Hey! U8, U16, U32 are mine! All mine! :-) I wonder why the OP didn't typedef Bool to bit a bit instead of char?
I wonder why the OP didn't typedef Bool to bit a bit instead of char? I didn't do this because I couldn't get the type 'bit' to be declared in xdata. The compiler choked (I forget the error message). And since I have boolean values in my structures, which are in xdata, BOOL was defined as unsigned char. On the 8051, aligment is to 1 byte thus all structs are "packed". On a 16-bit machine typically padded to 2 bytes, with a 32-bit machine padding to 4 usually. Yes, the following will force MSVC (on a 32-bit Intel machine) to align to 1 byte boundaries, to match that of the 8051. #ifdef _WINDOWS_ #pragma pack (1) #endif structs go here As you might have guessed, this is a common header file that both my GUI on Windows and the firmware on the 8051 share, so I can transfer these structures back and forth via the serial port. And yes, I do all the endian conversion on the GUI side; it works just fine.
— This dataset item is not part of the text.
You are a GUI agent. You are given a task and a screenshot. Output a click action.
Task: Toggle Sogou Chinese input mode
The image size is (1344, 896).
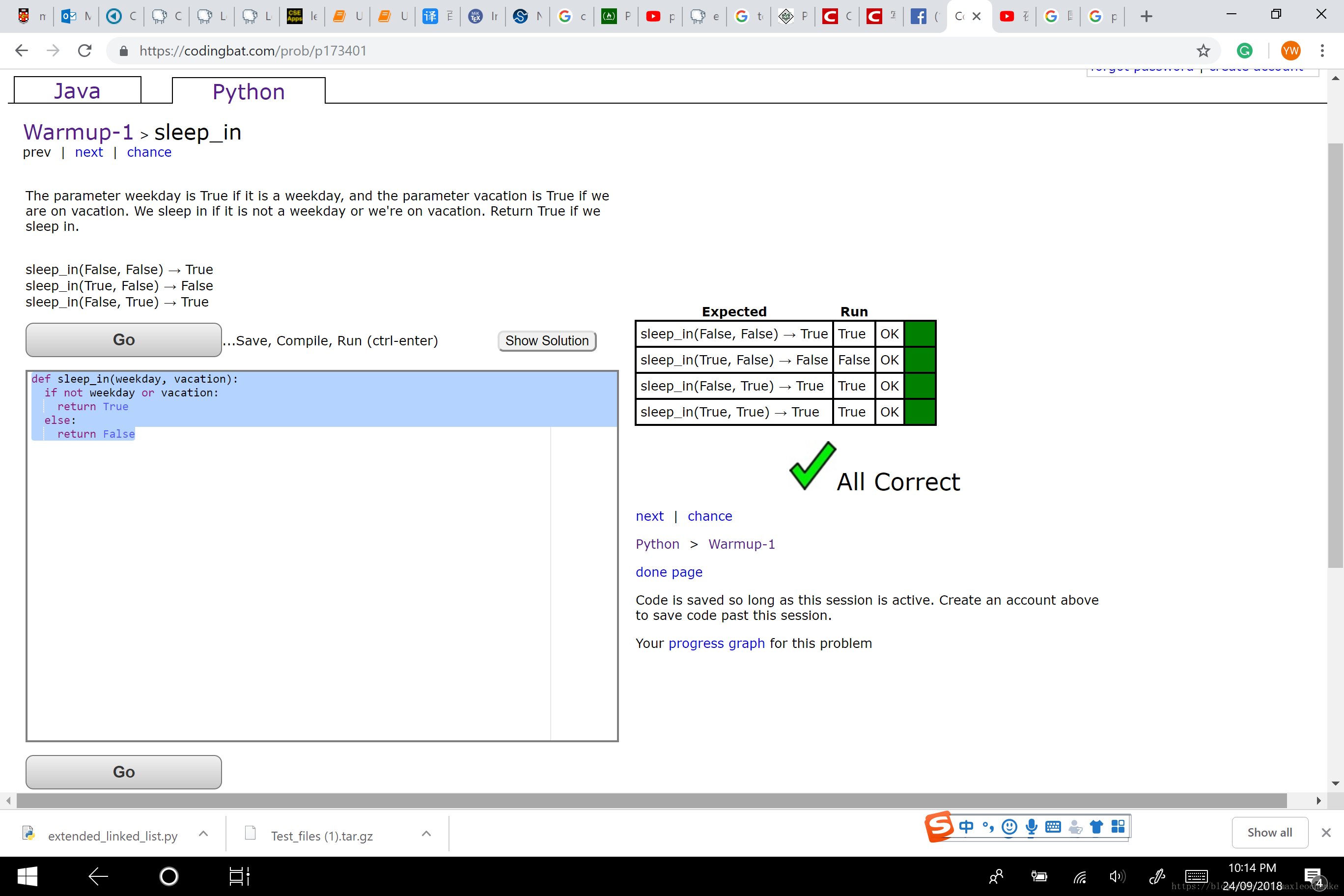966,827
I didn't do this because I couldn't get the type 'bit' to be declared in xdata. The compiler choked (I forget the error message). Of course it choked, bit data is a not only an 8051 type but a memory space, that space is at DATA address 0x20 and extends for some number of bytes that can be treated as true bit types. It is a contradiction to attempt an XDATA bit var. For structs (or do you mean C bit-fields?) you must use the type unsigned char for the next most efficient access (remember, you pay a penalty for the signed versions).
ISO C99 has finally gotten around to supplying some standard types with specific sizes. <inttypes.h> will give you int8_t, uint8_t, and so on. It also provides some "half-open" types, so you can express the notion of "most convenient/fastest unsigned integer type as long as it's at least 16 bits wide" (uint_least16_t/uint_fast16_t), uintmax_t, intptr_t, conversion and limits macros galore, and so on. Not quite as terse as my favorites (U8, etc), and we're all already used to our home-grown solutions, but support should be available on multiple platforms without having to define them yourself. They also add a "bool" type, which of course introduces all sorts of interesting questions for every platform provider as to how it's implemented.
"On a 16-bit machine typically padded to 2 bytes, with a 32-bit machine padding to 4 usually." I'm sure Mark knows this already, but for the general reader: It can get even more complicated than that; eg, a 32-bit machine may be happy with unaligned 8-bit values, 16-bit values aligned on any even boundary, but 32-bit (or larger) values may need the 4-byte alignment. The compiler may allow you to override this and 'pack' your structures, but that may bring a serious performance hit!! As I keep saying, this is where it is essential that you fully read and understand the compiler Manual - particularly the section on internal data representation!